Coffee shops, just without the coffee.

milky coffee in Thailand

Over ฿100 for a tall plain brewed coffee at Starbucks. That’s about the same price as a cup of coffee in New York City! Coffee bean prices are at an all time low, so why is my coffee drink so expensive? At least it’s not as bad as Copenhagen where they shell out 199฿ for a cup of coffee!

One thing that I think plays into a more expensive cup of plain drip coffee is that it is not a drink most Thais consume. Tom N Tom’s doesn’t even have drip coffee on the menu. There is not huge demand which makes plain black coffee a niche product, so the price goes up. But even though there is not as much demand in the Kingdom for black coffee you would still think that since coffee beans are selling at record lows your coffee drink would also be cheaper. That may be true if your drink was just coffee, but if you “coffee” is the color of fresh snow, then is it really coffee?.

Tom n Tom’s doesn’t even serve plain coffee – so you better go with an Americano.

Milk shops with just the smell of coffee

According to some recent research coffee shops like Starbucks actually sell way more milk than coffee (Starbucks sells over 352 million liters of milk per year!) . Just look at their menus dominated by milky sweet drinks with dashes of coffee thrown in so that Gen Z can feel like they got their caffeine fix.
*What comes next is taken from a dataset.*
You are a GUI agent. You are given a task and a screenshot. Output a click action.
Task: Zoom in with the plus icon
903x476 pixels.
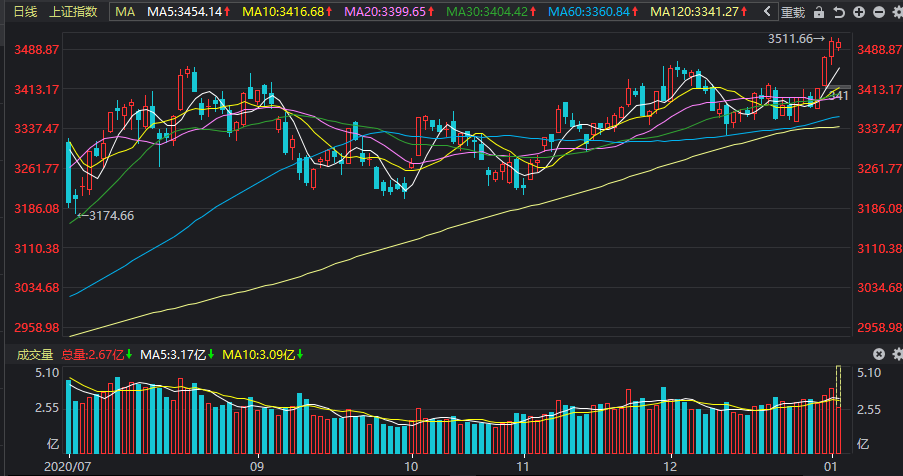(x=859, y=12)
In fact, Starbucks is bringing in more and more “milks” and increasing their food offerings. Starbucks has a target of earning 25% of their profit from food rather than drinks. Global diet trends and desire for milk alternatives means some drinks are now made vegan using almond milk, oat milk, soy milk, coconut milk…and the list goes on. That is not to say these “milks” are healthier than cow milk, but it shows how important milk is to the coffee shop business.

Shaping consumer tastes

Coffee shop menus changing from coffee centric drinks to milk centric drinks and food is a complicated dynamic between economics, advertising, and demographics, so I will not pretend to have any of that figured out. But it does seem to be a symbiotic relationship between consumers and what coffee shops offer. For example, one day we get the vanilla latte and a few people like it then that becomes the norm and people want to try some new flavors and the drinks with more sugar sell better and younger people don’t want to drink plain coffee so they order more sugary drinks and the coffee shops see their customer base ordering more blended milk drinks and soon coffee is in the title but not found in the products. And we don’t know if customers would have demanded a milky sugar filled drink if that first vanilla latte was not on the menu.

In my opinion, it’s too bad that consumer tastes are not moving back more toward the flavor of coffee. Rather than covering coffee flavor with milk and sugary flavorings, the coffee flavor should be savored like a fine wine, dark chocolate, cheese, or craft beer. Imagine taking a great bottle of wine, mixing in caramel, and whipping it with ice and organic oat milk! Did you just throw up a little?

And if consumers are truly health conscious, I can settle any debate about what is the healthiest drink at a coffee shop right now – its drip brewed black coffee, espresso shots, black americanos, or plain cold brew. Any drink with the ingredients coffee and water will be the healthiest because they will contain no sugar and virtually no calories.

There are zounds of coffee shops throughout Bangkok and Thailand offering great high quality plain coffee, but you are going to pay a high price for it because coffee is no longer the backbone of the coffee shop business.